Libs put heat on academic over latest rate claims

The Canberra Liberals have stepped up their attack on a university economist who cast doubt on the party's ''triple your rates'' election slogan during October's territory election.

Opposition leader Zed Seselja and his deputy Brendan Smyth used parliamentary privilege in the Legislative Assembly on Wednesday to allege University of Canberra academic Ben Phillips had ''changed his tune'', on Labor's tax reform after the election was over.

A Canberra Liberals truck used during the October ACT election to spread one of their key campaign messages.

A Canberra Liberals truck used during the October ACT election to spread one of their key campaign messages.

Photo: Supplied

The Liberals moved a motion in Wednesday's sitting calling on the Labor-Greens government to outline what it would do to relieve the ''outrageous'' cost of living pressure on ''Canberra families'', with Mr Seselja making it clear that his party's rates campaign had not ended with its defeat at last month's election.

Mr Phillips, who said during the campaign that his work was being misrepresented by the Canberra Liberals in election material letterboxed to tens of thousands of homes, came in for attention from both Mr Smyth and Mr Seselja.

The Liberals seized on an ABC report broadcast on November 15 that said the economist, who assisted former Treasurer Ted Quinlan in his review of the tax system, had described the tax reforms as more efficient and less equitable than the present system.

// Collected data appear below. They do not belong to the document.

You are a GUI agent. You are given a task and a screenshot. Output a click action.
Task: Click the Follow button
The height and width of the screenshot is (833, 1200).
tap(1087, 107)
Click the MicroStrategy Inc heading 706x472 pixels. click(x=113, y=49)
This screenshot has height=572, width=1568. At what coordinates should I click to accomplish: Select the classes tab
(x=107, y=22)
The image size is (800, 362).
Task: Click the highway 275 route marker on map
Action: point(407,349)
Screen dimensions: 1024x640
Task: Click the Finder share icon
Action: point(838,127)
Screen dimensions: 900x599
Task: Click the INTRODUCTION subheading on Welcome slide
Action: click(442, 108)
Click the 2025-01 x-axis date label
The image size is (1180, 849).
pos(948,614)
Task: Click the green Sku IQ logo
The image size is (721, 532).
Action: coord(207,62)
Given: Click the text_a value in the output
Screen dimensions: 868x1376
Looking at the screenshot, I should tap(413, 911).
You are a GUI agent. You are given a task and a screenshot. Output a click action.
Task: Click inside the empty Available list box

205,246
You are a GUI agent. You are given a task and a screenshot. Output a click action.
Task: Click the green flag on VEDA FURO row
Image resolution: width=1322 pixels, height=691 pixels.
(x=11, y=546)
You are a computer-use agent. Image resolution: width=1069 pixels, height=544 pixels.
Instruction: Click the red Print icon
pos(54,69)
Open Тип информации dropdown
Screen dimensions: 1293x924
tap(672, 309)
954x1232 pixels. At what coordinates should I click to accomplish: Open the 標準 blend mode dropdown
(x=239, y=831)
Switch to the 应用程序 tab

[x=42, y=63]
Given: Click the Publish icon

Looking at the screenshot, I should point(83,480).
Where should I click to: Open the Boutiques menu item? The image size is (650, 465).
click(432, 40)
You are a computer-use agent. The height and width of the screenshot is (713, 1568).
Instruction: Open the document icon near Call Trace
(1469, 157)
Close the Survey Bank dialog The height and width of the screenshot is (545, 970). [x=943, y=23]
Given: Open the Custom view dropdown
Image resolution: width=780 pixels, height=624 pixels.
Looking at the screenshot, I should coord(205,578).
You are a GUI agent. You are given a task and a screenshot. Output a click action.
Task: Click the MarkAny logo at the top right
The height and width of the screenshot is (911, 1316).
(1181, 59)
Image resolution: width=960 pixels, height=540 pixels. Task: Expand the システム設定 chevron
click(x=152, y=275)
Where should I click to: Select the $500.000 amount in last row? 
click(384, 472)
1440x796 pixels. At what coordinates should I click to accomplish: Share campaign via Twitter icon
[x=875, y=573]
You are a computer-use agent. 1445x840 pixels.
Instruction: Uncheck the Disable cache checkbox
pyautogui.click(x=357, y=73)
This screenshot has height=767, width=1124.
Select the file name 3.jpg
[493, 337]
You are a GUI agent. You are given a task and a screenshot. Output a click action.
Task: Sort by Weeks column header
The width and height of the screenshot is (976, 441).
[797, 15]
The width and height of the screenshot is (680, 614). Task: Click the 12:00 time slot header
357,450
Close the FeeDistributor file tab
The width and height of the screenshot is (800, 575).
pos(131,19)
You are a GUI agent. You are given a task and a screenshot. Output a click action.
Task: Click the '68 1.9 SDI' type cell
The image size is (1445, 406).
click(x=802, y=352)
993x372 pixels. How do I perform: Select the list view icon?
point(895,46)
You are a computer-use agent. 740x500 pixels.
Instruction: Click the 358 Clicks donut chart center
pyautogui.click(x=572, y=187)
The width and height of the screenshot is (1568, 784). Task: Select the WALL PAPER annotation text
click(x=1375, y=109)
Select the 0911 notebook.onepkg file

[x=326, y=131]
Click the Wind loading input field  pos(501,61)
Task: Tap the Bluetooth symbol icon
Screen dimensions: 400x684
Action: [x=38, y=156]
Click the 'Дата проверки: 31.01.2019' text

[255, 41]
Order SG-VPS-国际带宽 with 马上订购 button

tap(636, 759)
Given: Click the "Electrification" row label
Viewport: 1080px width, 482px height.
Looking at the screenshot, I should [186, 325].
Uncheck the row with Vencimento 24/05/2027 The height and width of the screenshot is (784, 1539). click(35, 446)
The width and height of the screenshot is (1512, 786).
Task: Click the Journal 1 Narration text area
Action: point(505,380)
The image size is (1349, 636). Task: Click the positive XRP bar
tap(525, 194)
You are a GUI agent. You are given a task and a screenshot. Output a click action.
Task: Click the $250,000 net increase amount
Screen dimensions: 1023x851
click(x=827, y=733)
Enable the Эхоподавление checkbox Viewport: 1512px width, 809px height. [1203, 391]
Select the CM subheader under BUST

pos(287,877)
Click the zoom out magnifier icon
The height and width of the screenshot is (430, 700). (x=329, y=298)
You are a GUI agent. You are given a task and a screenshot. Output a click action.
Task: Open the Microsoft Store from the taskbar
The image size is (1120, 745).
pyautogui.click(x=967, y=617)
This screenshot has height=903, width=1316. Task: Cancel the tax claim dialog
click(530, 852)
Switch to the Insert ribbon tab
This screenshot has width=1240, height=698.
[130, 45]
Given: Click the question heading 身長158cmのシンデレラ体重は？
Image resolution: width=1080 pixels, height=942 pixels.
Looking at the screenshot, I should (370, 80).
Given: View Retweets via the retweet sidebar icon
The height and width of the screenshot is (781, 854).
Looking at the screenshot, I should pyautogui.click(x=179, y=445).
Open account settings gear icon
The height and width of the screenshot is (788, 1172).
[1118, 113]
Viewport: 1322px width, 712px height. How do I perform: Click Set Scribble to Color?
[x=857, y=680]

''Now we've had a change of heart from Ben Phillips, it seems because before the election he was saying it was efficient and it was equitable,'' Mr Seselja told the Assembly chamber yesterday.

''After the election, it turns out that it is more efficient and less equitable, he's changed his tune either side of the election on what this does.

''We agree with the latest statement from Mr Phillips, we agree with the latest position from Mr Phillips in relation to this, we agree with the latest statement from Mr Phillips on this, that it is less equitable.''

Mr Smyth echoed his leader's words with the deputy saying Mr Phillips had admitted the taxation changes were not fair.

''If you look at the summary of the reforms from one of the individuals who helped put the package together, he now confesses that there will be many losers and few winners in this government's reforms,'' the Liberals' Treasury spokesman said.

Mr Seselja's motion was heavily amended by Greens minister Shane Rattenbury to reflect the Labor-Greens agenda and another amendment by Mr Smyth, trying to force the government to produce 20 years of economic modelling for its tax changes, was rejected by the Assembly.

Treasurer Andrew Barr said he had already outlined the first five years of his tax reforms.

''I've already released information on the next five years and I'll update further information wit the budget in 2013,'' Mr Barr said.

Mr Phillips said that his comments had been taken out of context.

''The commentary in the ABC recently and alerted to by Mr Seselja relates to a general comment made about rates being less equitable than stamp duty,'' the economist said

''To an extent this has been taken out of context.''

Mr Phillips offered to meet with any local politician who was seeking a better understanding of his approach to tax reform.

''The pros and cons of the reform underway in the ACT are probably too nuanced for media soundbites to do the reforms justice,'' he said.